Homologous recombination plays a vital role in the occurrence and drug resistance of gastric cancer. This study aimed to screen new gastric cancer diagnostic biomarkers in the homologous recombination pathway and then used radiomic features to construct a prediction model of biomarker expression to guide the selection of chemotherapy regimens.

The gastric cancer diagnostic biomarkers RAD51D and XRCC2 that we screened can, to a certain extent, reflect the expression status of genes through radiomic characteristics, which is of certain significance in guiding the selection of chemotherapy regimens for gastric cancer patients.

Gastric cancer transcriptome data were downloaded from The Cancer Genome Atlas database. Machine learning methods were used to screen for diagnostic biomarkers of gastric cancer and validate them experimentally. Computed Tomography image data of gastric cancer patients and corresponding clinical data were downloaded from The Cancer Imaging Archive and our imaging centre, and then the Computed Tomography images were subjected to feature extraction, and biomarker expression prediction models were constructed to analyze the correlation between the biomarker radiomics scores and clinicopathological features.

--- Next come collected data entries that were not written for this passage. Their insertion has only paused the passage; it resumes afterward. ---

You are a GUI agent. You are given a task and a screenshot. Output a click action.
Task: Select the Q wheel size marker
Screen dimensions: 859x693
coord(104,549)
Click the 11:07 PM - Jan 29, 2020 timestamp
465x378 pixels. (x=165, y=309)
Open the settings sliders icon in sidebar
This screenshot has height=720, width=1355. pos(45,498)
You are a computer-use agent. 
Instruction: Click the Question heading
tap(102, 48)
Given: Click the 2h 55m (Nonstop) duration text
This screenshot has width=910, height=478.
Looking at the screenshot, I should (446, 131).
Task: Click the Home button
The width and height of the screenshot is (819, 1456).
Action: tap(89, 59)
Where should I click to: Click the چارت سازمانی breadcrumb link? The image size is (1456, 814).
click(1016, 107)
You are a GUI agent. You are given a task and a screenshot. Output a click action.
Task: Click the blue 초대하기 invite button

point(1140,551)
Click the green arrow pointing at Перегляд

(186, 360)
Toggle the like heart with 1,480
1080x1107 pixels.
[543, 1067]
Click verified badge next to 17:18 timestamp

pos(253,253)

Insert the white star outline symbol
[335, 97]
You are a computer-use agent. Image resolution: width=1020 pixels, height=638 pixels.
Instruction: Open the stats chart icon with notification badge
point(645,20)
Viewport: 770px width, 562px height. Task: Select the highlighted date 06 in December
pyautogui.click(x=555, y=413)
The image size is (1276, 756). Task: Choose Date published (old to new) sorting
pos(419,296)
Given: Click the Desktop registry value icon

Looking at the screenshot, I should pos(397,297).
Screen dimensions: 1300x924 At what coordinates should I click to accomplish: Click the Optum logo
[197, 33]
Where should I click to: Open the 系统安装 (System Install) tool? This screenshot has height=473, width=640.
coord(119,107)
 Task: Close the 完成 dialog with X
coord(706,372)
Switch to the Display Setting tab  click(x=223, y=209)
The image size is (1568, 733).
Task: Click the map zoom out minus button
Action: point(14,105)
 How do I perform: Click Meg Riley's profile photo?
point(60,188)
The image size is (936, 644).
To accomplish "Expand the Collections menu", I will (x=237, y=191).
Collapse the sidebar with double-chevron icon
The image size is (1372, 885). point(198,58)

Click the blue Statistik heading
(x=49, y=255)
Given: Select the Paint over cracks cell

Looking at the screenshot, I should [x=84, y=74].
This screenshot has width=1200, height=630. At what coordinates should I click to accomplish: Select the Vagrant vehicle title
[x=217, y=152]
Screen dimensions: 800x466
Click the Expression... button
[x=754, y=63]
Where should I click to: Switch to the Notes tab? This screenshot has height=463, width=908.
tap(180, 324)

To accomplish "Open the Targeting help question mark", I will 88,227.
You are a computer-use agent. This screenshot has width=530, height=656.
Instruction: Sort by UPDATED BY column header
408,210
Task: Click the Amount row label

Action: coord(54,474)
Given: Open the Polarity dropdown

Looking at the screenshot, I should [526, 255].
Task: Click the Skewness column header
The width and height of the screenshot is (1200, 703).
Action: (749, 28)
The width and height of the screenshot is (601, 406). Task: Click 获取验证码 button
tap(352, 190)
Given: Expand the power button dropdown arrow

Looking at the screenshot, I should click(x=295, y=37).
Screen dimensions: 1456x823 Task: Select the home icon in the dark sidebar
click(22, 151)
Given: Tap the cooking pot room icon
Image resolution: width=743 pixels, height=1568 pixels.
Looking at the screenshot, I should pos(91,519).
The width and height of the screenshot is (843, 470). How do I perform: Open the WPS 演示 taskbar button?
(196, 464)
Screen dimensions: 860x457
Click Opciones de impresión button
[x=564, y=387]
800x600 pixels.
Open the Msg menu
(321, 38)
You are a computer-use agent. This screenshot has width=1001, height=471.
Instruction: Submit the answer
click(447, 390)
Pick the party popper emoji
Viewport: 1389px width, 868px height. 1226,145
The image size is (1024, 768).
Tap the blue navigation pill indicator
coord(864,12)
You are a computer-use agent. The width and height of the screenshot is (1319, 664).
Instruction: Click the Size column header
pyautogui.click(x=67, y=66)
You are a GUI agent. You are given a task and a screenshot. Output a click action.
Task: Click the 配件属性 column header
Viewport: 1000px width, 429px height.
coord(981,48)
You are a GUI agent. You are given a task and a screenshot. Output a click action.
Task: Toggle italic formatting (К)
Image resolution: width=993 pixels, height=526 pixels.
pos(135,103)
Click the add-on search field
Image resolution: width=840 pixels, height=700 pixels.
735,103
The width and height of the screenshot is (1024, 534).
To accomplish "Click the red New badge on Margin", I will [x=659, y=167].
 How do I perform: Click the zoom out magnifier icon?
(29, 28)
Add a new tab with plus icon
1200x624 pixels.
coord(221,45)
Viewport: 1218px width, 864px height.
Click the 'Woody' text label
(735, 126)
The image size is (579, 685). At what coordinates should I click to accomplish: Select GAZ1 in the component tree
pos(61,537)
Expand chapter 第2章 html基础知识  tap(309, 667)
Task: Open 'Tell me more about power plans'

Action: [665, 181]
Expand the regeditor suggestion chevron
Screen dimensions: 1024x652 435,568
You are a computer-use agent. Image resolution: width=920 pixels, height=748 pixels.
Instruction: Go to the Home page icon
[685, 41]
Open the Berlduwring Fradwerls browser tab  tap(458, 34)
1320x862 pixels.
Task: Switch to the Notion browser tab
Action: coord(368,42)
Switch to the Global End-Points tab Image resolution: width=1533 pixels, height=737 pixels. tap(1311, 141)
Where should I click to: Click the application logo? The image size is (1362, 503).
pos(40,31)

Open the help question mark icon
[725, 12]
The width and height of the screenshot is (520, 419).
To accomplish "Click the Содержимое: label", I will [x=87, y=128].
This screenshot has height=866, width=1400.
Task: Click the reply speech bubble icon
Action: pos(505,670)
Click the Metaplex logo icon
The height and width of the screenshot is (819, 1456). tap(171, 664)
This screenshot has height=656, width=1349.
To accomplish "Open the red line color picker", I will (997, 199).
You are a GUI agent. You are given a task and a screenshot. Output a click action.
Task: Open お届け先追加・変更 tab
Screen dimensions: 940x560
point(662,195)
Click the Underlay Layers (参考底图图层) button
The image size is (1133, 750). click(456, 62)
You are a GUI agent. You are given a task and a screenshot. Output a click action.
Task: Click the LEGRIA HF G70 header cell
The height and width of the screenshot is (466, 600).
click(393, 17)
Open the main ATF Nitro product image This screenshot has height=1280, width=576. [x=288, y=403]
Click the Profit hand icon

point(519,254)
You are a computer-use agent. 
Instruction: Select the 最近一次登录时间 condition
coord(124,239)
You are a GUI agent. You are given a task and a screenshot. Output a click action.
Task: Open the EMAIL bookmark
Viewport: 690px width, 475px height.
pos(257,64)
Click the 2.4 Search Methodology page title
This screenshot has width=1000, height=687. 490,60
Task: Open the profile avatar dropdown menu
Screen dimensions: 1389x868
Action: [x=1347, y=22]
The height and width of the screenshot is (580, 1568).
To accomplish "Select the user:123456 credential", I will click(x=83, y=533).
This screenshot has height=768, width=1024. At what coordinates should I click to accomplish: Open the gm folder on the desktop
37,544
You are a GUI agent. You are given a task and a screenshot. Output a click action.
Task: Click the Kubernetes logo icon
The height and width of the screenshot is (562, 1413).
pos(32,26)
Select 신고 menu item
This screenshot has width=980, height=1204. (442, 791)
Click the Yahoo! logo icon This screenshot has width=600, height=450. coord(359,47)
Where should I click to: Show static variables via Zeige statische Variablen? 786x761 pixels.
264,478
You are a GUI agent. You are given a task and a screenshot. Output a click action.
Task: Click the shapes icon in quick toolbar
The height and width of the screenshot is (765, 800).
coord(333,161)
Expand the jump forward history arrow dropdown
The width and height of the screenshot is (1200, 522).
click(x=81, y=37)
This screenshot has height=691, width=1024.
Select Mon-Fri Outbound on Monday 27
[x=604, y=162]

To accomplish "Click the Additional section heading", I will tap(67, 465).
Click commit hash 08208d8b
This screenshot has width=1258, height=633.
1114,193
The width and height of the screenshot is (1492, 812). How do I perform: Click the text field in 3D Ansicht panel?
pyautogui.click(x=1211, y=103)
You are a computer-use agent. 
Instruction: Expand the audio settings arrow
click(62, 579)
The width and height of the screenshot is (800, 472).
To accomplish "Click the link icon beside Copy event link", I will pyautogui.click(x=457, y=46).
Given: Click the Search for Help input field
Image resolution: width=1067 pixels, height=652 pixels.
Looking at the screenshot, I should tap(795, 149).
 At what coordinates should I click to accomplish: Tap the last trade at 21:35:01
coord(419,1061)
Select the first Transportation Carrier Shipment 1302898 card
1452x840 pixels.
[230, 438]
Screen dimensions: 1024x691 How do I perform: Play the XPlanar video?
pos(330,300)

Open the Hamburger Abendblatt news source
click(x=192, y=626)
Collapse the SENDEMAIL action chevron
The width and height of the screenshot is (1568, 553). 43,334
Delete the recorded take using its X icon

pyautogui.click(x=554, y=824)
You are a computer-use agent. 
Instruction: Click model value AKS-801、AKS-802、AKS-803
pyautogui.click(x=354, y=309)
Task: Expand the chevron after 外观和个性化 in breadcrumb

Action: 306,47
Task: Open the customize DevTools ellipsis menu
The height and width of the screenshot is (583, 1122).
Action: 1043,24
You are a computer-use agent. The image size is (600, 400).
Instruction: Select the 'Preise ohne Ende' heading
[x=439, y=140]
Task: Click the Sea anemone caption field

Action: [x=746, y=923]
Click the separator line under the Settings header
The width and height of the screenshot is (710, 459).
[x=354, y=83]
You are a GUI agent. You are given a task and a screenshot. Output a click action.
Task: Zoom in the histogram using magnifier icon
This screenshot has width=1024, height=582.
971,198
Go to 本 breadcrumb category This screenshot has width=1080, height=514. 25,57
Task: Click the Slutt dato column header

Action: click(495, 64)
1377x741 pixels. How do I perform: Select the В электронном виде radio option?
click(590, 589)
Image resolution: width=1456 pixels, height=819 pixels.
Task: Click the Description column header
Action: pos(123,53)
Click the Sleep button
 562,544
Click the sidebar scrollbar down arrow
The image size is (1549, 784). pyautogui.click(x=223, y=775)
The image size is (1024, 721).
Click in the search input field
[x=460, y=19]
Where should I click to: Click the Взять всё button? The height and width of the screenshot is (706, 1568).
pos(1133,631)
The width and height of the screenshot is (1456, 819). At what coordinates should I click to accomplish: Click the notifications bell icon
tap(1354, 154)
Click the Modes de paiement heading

We screened RAD51D and XRCC2 in the homologous recombination pathway as biomarkers for gastric cancer diagnosis by machine learning, and the expression of RAD51D and XRCC2 was significantly positively correlated with pathological T stage, N stage, and TNM stage. Homologous recombination pathway blockade inhibits gastric cancer cell proliferation, promotes apoptosis, and reduces the sensitivity of gastric cancer cells to chemotherapeutic drugs. Our predictive RAD51D and XRCC2 expression models were constructed using radiomics features, and all the models had high accuracy. In the external validation cohort, the predictive models still had decent accuracy. Moreover, the radiomics scores of RAD51D and XRCC2 were also significantly positively correlated with the pathologic T, N, and TNM stages. Conclusions: The gastric cancer diagnostic biomarkers RAD51D and XRCC2 that we screened can, to a certain extent, reflect the expression status of genes through radiomic characteristics, which is of certain significance in guiding the selection of chemotherapy regimens for gastric cancer patients.